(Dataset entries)
————

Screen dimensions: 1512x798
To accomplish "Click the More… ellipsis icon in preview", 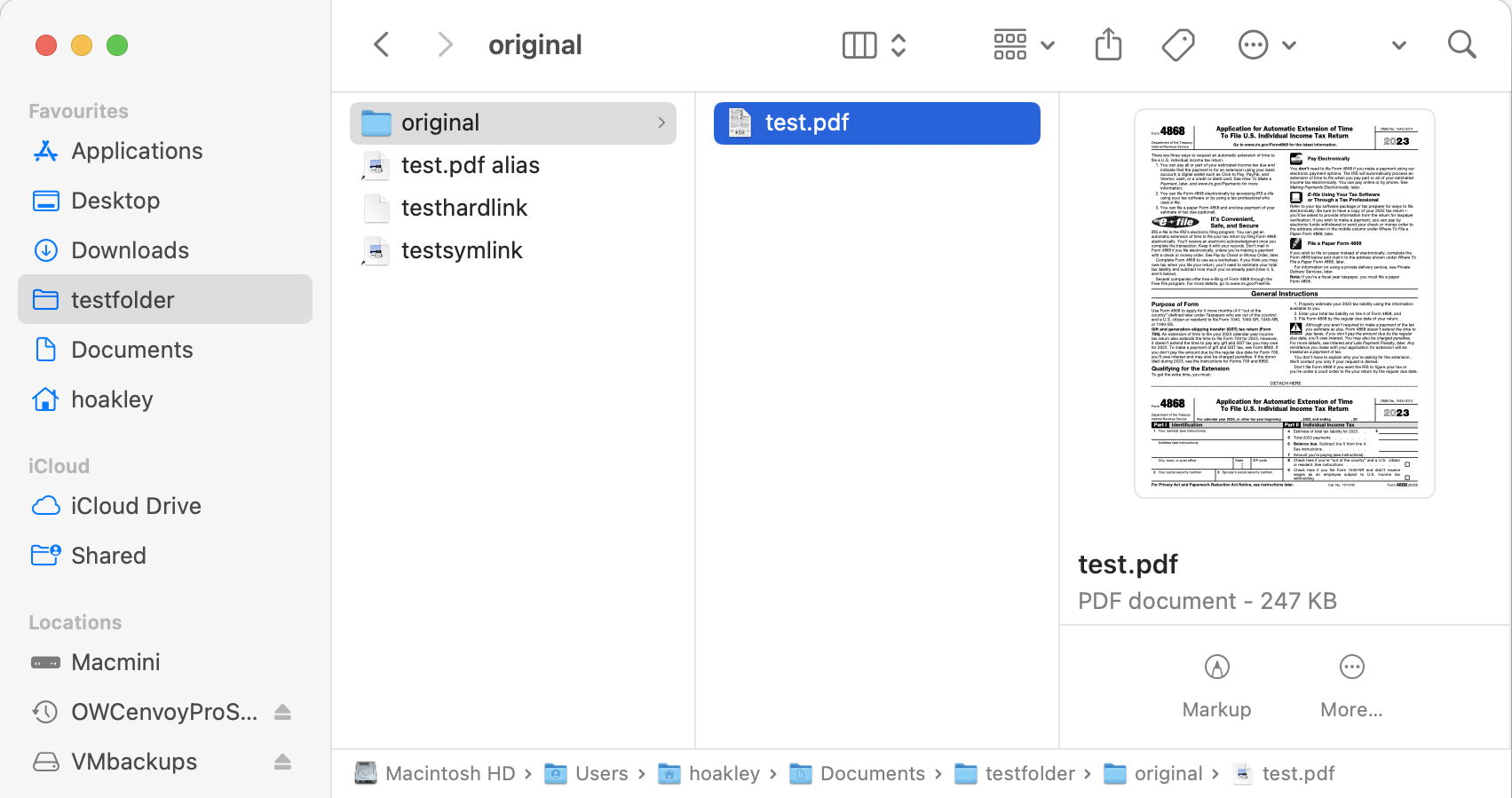I will pos(1351,667).
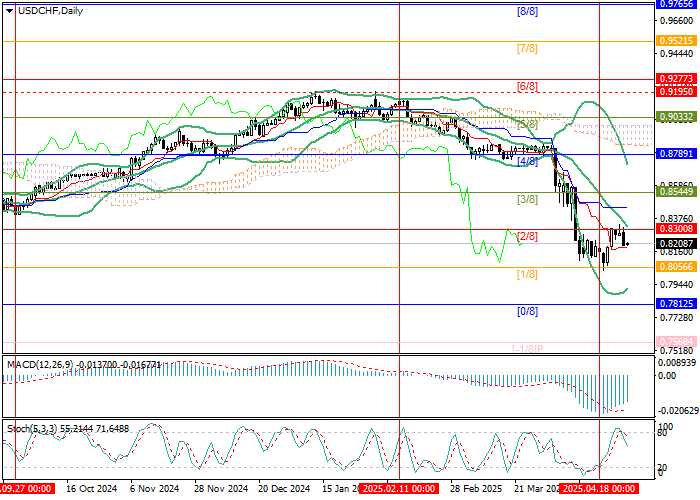Click the [7/8] Murrey level label
700x500 pixels.
click(527, 48)
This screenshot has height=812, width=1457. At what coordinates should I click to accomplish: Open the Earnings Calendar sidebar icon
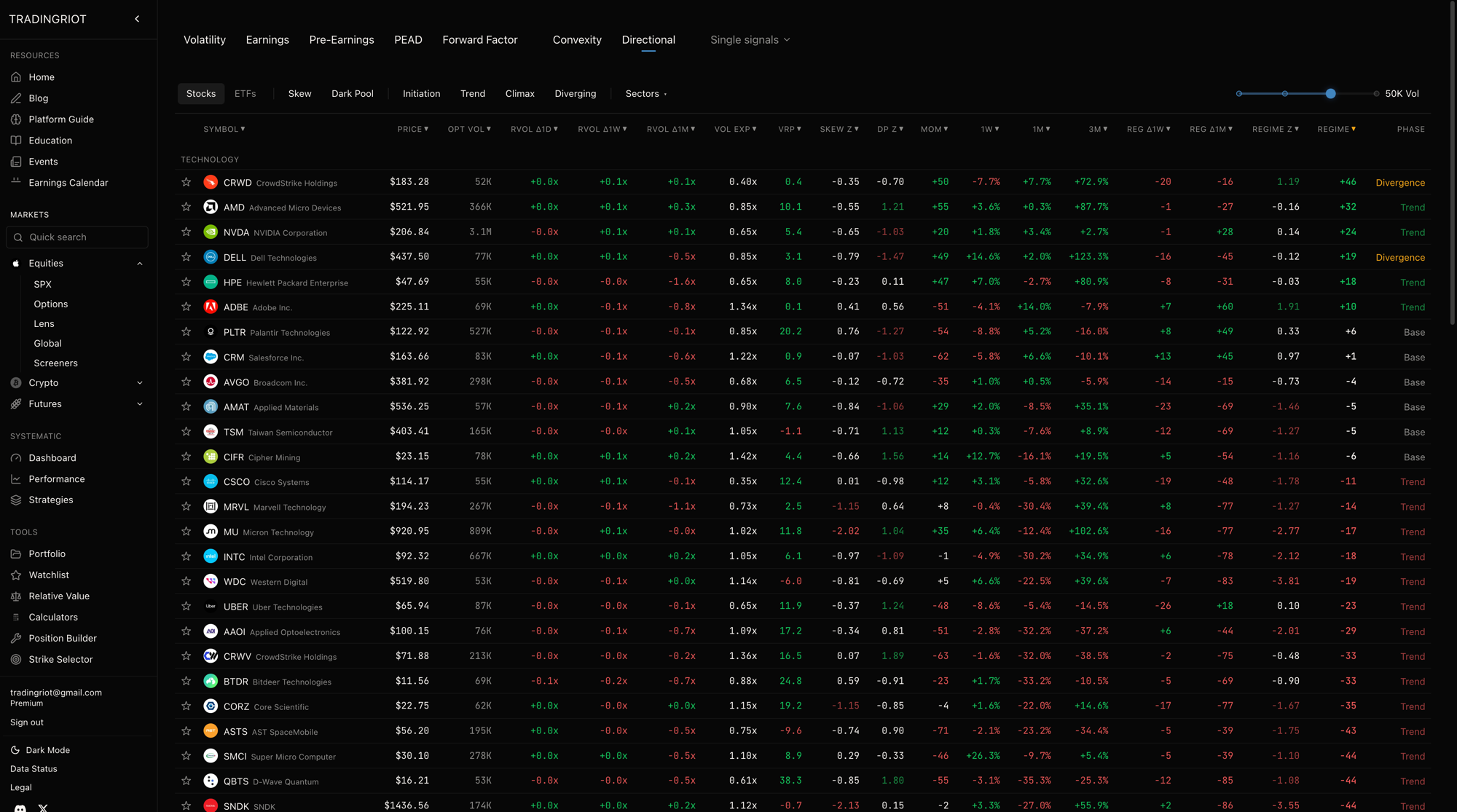pyautogui.click(x=16, y=182)
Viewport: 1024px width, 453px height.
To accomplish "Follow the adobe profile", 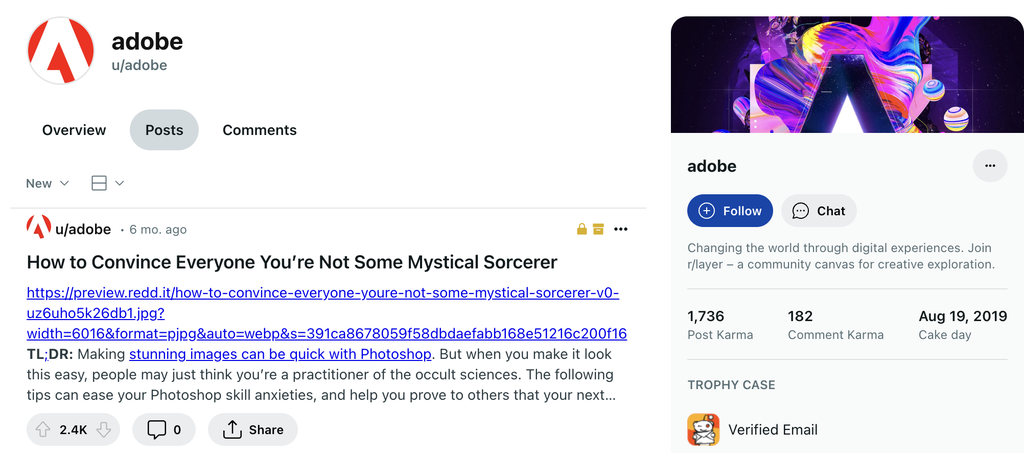I will [730, 211].
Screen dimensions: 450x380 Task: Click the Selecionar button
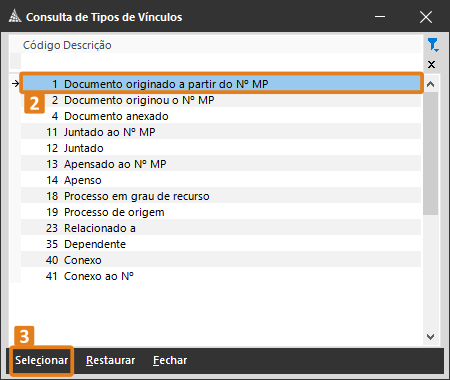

————

• [Exercise directions] Pull out every line of the entries that includes the word "dimensions".

• [Task answer]
Screen dimensions: 1512x798
Screen dimensions: 450x380 Task: Click the Selecionar button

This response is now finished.